Vpr is required for efficient replication of human immunodeficiency virus type-1 in mononuclear phagocytes

Abstract

HIV-1 vpr encodes a 96-amino acid, nuclear protein whose function is not well understood. Unlike the other lentivirus regulatory proteins, Vpr is present in virions at relatively high copy number. In cells, Vpr is localized to the nucleus. Possible functions for vpr consistent with these findings include the nuclear import of preintegration complexes, transactivation of cellular genes, or induction of cellular differentiation. We show here, using both replication competent, macrophage-tropic virus and a sensitive, single-cycle luciferase HIV-1 reporter vector, that vpr is important for efficient viral replication in primary monocyte/macrophages, but appears to play no role in activated or resting T cell infection.
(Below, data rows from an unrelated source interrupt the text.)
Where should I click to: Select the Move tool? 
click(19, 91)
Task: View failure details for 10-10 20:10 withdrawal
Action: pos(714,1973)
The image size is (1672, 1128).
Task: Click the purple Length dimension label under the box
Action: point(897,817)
The block to infection in monocytes was localized by PCR analysis of newly synthesized viral DNA and with the luciferase reporter vector to a stage in the viral life cycle after entry and reverse transcription, yet prior to, or at the time of, proviral transcription. In addition, infection of mononuclear phagocytes with virions that had been loaded with Vpr molecules in the producer cells by trans-complementation still showed a vpr-phenotype. These data suggest a role for vpr molecules produced in newly infected cells, in addition to its presumed function in the virion.